Friedensnobelpreisträger Yunus - int.Ehrenpräsident - motiviert beim Treffen mit dem SENAT
Soziale Geschäfte zahlen sich für Unternehmer immer aus !
Der Ehrenpräsident des Global Economic Network - der int. Dachorganisation des Senates begeistert charismatisch die Senatorinnen und Senatoren in Wiesbaden
Anlässlich der Jahrestagung des Senates der Wirtschaft Deutschland trafen sich die Mitglieder mit dem Friedensnobelpreisträger Prof. Muhammad Yunus in Wiesbaden. Thema war sein Ansatz zu einer uneigenützigeren und gerechteren Wirtschaft unter dem Leitmotiv "SOCIAL BUSINESS". Prof. Yunus hatte den Nobelpreis für die erfolgreiche Banktätigkeit mit Kleinkrediten für arme Bevölkerungsschichten erhalten. In den vergangenen Jahrzehnten hat Yunus eine Reihe von sozialen Geschäftsmodellen realisiert.
Gut vertraut: Vorstandsvors. Dieter Härthe und Prof. Yunus
So entwickelte er eine Firma, die Solarstrompanelen baut und zum Preis von unter 100 USD vertreibt. Dadurch haben Familien in Bangladesh erstmalig Strom in ihren Häusern. 75 % der privaten Haushalte dort haben heute noch keinen Stromanschluss. Der Preis wurde gewählt, da er unter den Kosten für den Jahresverbrauch an Kerzen liegt. Erst bei diesem niedrigen Kaufpreis konnten die Menschen überzeugt werden, Strom statt Kerzenlicht und Brennspiritus zu nutzen. Aber mit Strom können Kinder, dank Licht am Abend, für die Schule lernen und die familien umweltsauberer kochen. Inzwischen werden durchschnittlich 1.000 Einheiten täglich verkauft, das Unternehmen arbeitet profitabel.

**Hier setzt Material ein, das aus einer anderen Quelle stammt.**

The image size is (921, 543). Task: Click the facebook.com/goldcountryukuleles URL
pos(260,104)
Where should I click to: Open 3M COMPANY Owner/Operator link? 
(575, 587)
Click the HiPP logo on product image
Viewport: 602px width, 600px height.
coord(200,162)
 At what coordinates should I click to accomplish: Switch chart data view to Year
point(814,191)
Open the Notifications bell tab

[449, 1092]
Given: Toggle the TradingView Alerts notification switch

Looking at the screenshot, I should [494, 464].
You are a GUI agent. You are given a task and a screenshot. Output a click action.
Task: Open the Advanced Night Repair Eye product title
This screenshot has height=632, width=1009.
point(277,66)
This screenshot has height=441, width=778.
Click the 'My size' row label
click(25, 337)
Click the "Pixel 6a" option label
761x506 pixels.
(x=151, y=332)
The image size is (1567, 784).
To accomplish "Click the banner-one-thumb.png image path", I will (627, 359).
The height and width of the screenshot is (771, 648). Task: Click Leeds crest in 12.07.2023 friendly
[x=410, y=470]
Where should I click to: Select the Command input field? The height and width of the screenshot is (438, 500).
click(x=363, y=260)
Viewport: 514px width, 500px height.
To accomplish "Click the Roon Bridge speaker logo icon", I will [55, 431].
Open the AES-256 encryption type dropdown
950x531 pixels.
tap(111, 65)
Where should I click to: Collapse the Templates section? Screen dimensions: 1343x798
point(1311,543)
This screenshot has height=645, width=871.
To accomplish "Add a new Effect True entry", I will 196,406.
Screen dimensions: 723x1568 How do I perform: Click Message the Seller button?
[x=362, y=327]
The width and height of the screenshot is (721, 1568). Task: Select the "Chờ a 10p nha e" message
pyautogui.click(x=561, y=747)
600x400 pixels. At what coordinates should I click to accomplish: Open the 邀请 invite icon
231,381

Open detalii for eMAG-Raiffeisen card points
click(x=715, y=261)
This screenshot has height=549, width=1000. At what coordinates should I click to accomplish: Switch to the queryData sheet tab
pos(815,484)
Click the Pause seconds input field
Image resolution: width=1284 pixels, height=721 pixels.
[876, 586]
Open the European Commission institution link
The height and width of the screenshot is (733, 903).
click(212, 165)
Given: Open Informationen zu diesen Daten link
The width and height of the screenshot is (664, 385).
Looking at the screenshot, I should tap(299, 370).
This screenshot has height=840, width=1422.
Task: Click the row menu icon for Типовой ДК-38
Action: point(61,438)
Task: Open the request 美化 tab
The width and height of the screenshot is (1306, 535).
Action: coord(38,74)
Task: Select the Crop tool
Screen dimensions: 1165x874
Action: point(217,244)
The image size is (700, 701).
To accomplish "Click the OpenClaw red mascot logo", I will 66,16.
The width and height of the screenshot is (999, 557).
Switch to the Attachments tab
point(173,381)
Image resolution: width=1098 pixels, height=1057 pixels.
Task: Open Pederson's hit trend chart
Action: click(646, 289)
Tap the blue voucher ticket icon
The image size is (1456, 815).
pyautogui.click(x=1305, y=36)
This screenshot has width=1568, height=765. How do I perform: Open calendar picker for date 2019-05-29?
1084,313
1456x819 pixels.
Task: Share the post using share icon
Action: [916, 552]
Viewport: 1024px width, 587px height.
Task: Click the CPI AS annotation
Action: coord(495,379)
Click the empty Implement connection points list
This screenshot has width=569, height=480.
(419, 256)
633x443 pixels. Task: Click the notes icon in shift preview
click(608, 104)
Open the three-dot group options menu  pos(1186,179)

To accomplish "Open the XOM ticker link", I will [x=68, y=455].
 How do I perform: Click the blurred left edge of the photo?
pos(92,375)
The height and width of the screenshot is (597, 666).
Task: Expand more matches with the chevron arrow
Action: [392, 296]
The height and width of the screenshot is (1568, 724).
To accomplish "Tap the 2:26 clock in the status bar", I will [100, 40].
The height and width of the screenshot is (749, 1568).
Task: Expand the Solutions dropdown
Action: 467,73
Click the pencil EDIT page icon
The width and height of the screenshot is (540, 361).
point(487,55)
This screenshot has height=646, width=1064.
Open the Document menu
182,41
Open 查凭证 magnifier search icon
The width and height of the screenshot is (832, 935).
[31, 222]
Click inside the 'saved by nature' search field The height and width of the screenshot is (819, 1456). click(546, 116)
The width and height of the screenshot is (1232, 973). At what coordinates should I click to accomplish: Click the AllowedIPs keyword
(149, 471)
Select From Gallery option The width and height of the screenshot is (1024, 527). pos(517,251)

Im Kreise der Senatoren, Nobelpreisträger Yunus
Mit diesem und einigen anderen Beispielen begeisterte Prof. Yunus die deutschen Senatorinnen und Senatoren. Als Ehrenpräsident des GEN, des internationalen Netzwerkes des Senates, forderte Yunus alle auf, tatkräftig für eine soziale und ökologische Idee in der Wirtschaft einzutreten. Er schilderte motivierend die lohnende Arbeit.